I can't whistle either, at least not loudly or consistently enough to be useful when calling a dog. I started to whistle train Galen with a mechanical whistle: one tone to sit, three in a row to return to me. That's a part of his training I had to abandon when I got Ritter; I simply didn't have the time to work with Galen separately after Ritter came along. One thing I did discover in selecting whistles is that really loud ones leave my ears ringing afterwards. Probably better to use a soft whistle to teach the skill and then make a transition to a louder one later.


----------



## Spottytoes (Jul 28, 2020)

EVpoodle said:


> I have the same whistle that you have. We use for emergency and hiking recalls.


My main hope and reason to whistle train recall is with the hope that both of my poodle boys would immediately come back to us in an emergency. Of course we practice voice recall too but the whistle really does work and it carries much further than the voice.


----------



## Starla (Nov 5, 2020)

I tried one when we started doing FastCAT (so she can hear me over the wind and highway noise) but it freaks Phoebe plumb out. I had hoped to be able to use it as an emergency recall. I can whistle normally and do find that useful, though I can’t whistle loudly or shrilly, and it would not be enough to stop her when she’s over threshold.


----------



## JasMom (7 mo ago)

For the Greyhounds we use a squawker, it’s essentially a duck call but resembles the sound the lure makes on the race track. It gets them running back to us. I only reserve it for when they are running the pasture and periodic training to remind them of it. They get rewarded well for coming back - Greyhounds are notoriously not allowed off leash unless securely fenced due to prey drive and speed. I tried it with Jasper but he was a bit scared of the sound. I haven’t trained him to a whistle recall, but it’s a good idea.


----------



## Miki (Dec 25, 2021)

What a timely post - thank you! I'm so glad to hear it's working out for Joey.

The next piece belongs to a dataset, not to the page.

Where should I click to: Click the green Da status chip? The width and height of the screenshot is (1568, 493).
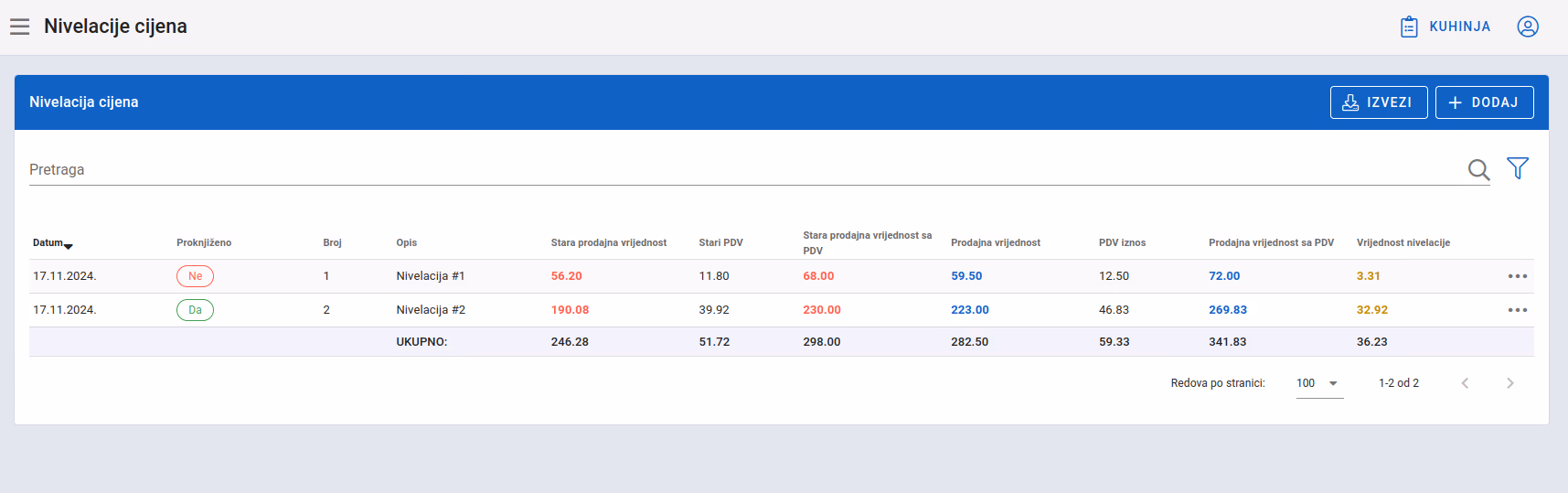point(195,310)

Someone unlatched the back gate last week, and Ty figured out how to push it open while I was inside the garage (he was looking for me). He ran around in the alley and a bit out into the street before I was able to entice him into the garage. "Entice" does not equal recall. 

After watching the fabulous video of Cooper, I started looking at videos teaching whistle recall, but I got a bit lost when I started looking at whistles. Thanks to your post I just ordered the Acme 212. (I can whistle tunes quite well, but I've yet to master the loud whistles of my dreams.)


----------



## beowoof (Dec 6, 2021)

this is a great idea! i definitely need to teach Kirby a whistle recall as he's quite reliable with me but considerably less so for my parents and friends. training a whistle recall would probably make them feel more safe when he's staying the night or for romping in their garden and i'm indoors.


----------



## BennieJets (Oct 10, 2021)

I’ve never thought of teaching a whistle recall! But now I’m intrigued.


----------



## DogtorDoctor (Mar 20, 2020)

I also have an Acme whistle! I can't remember which exact model (it looks a lot like yours), but I love it for its sturdiness and ear splitting volume.

I do quite a bit of off leash hiking, so I always have the whistle on hand in case of deer or other fun/dangerous playmates. I definitely find it more attention grabbing than my voice.


----------



## Spottytoes (Jul 28, 2020)

I tried a couple of the basic pea whistles from the sporting section before I bought the Acme. I’ve had the Acme for about a year. I thought they were loud and shrill and would bother the neighbors more although I’m sure they are great for hunting or hiking. I like the Acme because it’s small and pea less but also, while it is loud and higher pitched, it doesn’t sound obnoxious. I definitely think it’s easier to control in the fact that I can make the sound softer or louder but the pitch remains true. The pitch is the same no matter who blows it. I/we really just need to blow a couple soft toot toots and my boys race right back. 

As with anything, what style one chooses all depends on the need and situation. I know some trainers do some really amazing training with dogs and whistles. Maybe one day I will try training other things with the whistle. I think it would be a fun challenge.


----------



## Spottytoes (Jul 28, 2020)

Starla said:


> I tried one when we started doing FastCAT (so she can hear me over the wind and highway noise) but it freaks Phoebe plumb out. I had hoped to be able to use it as an emergency recall. I can whistle normally and do find that useful, though I can’t whistle loudly or shrilly, and it would not be enough to stop her when she’s over threshold.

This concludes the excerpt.